**Excerpt:**
This two day conference aims to facilitate a dialogue across institutions, disciplines and subject areas between people whose work addresses the smaller-scale specifics of Britain’s memory of slavery in more ‘local’ projects, looking at case studies of places, the lives and memory of individuals, networks and organisations across a broad span of time, from the 18th century to the present day. Through this intellectual exchange we aim to correlate the micro with the macro and probe the extent to which the literature on Britain’s national memory of slavery holds true for more nuanced case studies and specific research currently being carried out. The dialogue will thereby explore the interactions of 'levels of memory' in relation to this history whilst giving focus to individual and local agency and aiding a more complex understanding of the workings of memory in line with history.

**Supplied material:**
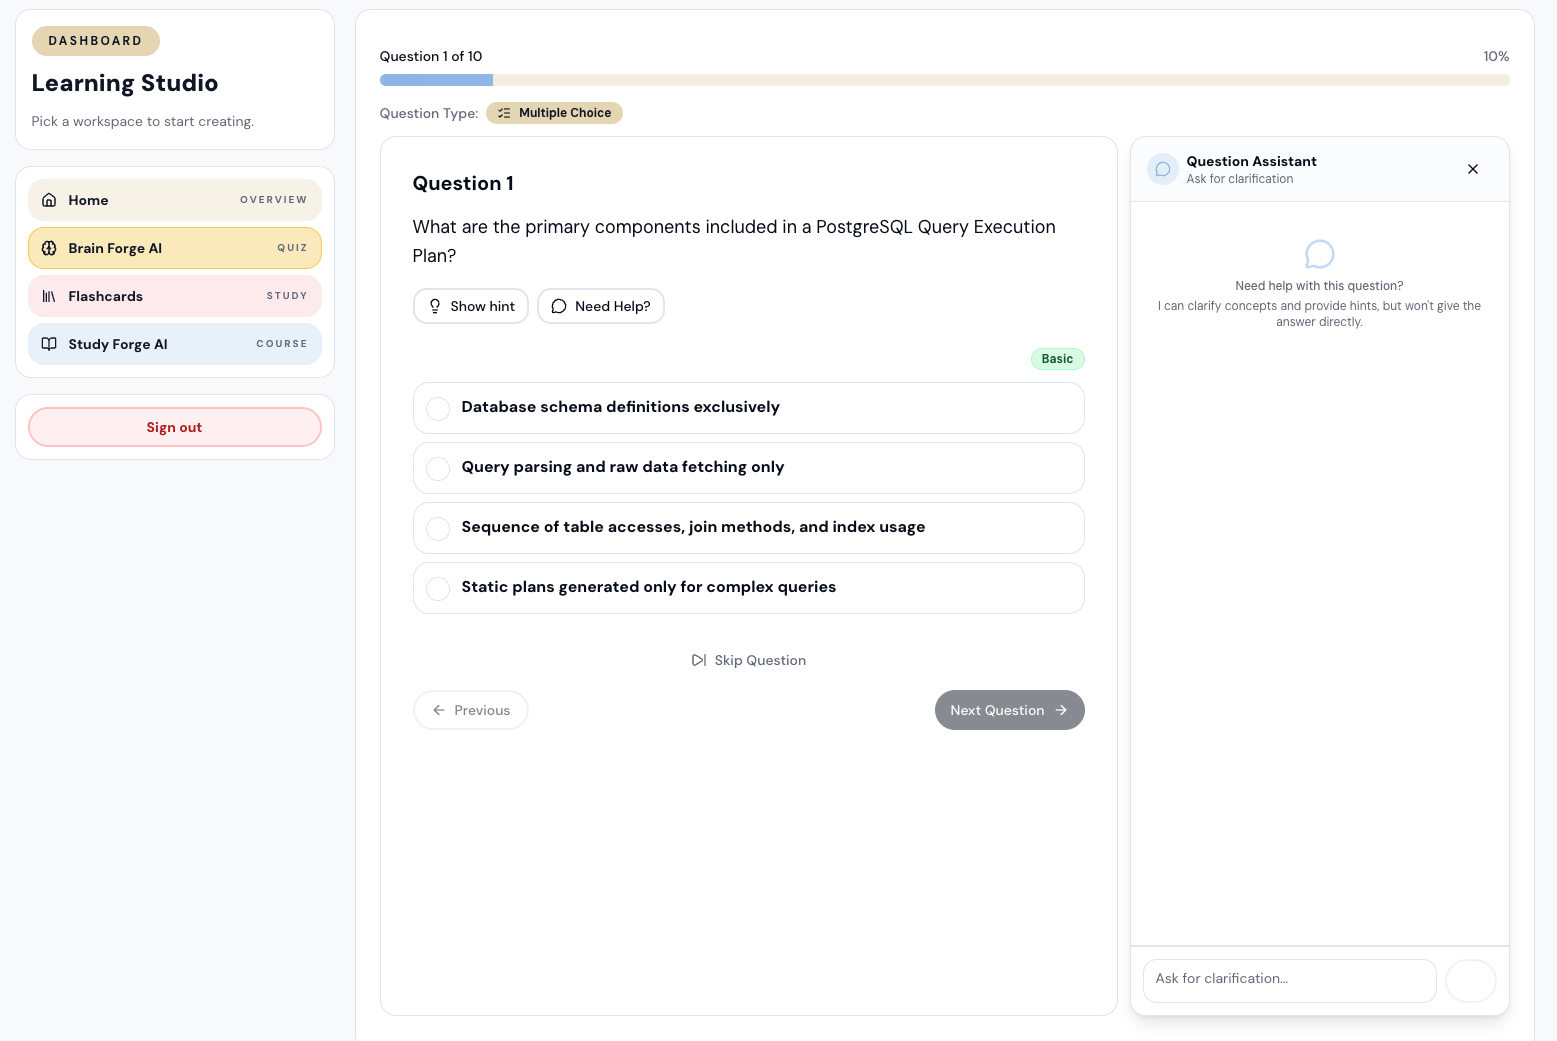Click the Dashboard badge at the top
This screenshot has height=1041, width=1557.
[x=95, y=41]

**Stated task 1:** In the conference description, reproduce the passage that begins at the words "This two day" and stops after "line with history.", substituting "conversation" for "dialogue".
**Stated task 2:** Condense the conference description's paragraph beginning "This two day conference aims" into a bulleted list that keeps its main facts.
**Stated task 3:**
Answer these questions from the conference description, one per line:
(a) How many days does the conference run?
(b) What span of time do the case studies cover?
(c) What interactions will the dialogue explore?

**Output 1:**
This two day conference aims to facilitate a conversation across institutions, disciplines and subject areas between people whose work addresses the smaller-scale specifics of Britain’s memory of slavery in more ‘local’ projects, looking at case studies of places, the lives and memory of individuals, networks and organisations across a broad span of time, from the 18th century to the present day. Through this intellectual exchange we aim to correlate the micro with the macro and probe the extent to which the literature on Britain’s national memory of slavery holds true for more nuanced case studies and specific research currently being carried out. The conversation will thereby explore the interactions of 'levels of memory' in relation to this history whilst giving focus to individual and local agency and aiding a more complex understanding of the workings of memory in line with history.

**Output 2:**
- A two-day conference to encourage dialogue across institutions, disciplines and subject areas.
- It is for people whose work covers the smaller-scale specifics of Britain's memory of slavery in more "local" projects.
- These projects study case studies of places, the lives and memory of individuals, and networks and organisations, from the 18th century to the present day.
- It aims to connect the micro with the macro and test how far the literature on Britain's national memory of slavery holds for nuanced case studies and current research.
- It will explore how "levels of memory" interact in relation to this history.
- It will focus on individual and local agency and support a more complex understanding of how memory works in line with history.

**Output 3:**
(a) Two days.
(b) From the 18th century to the present day.
(c) The interactions of "levels of memory" in relation to the history of slavery.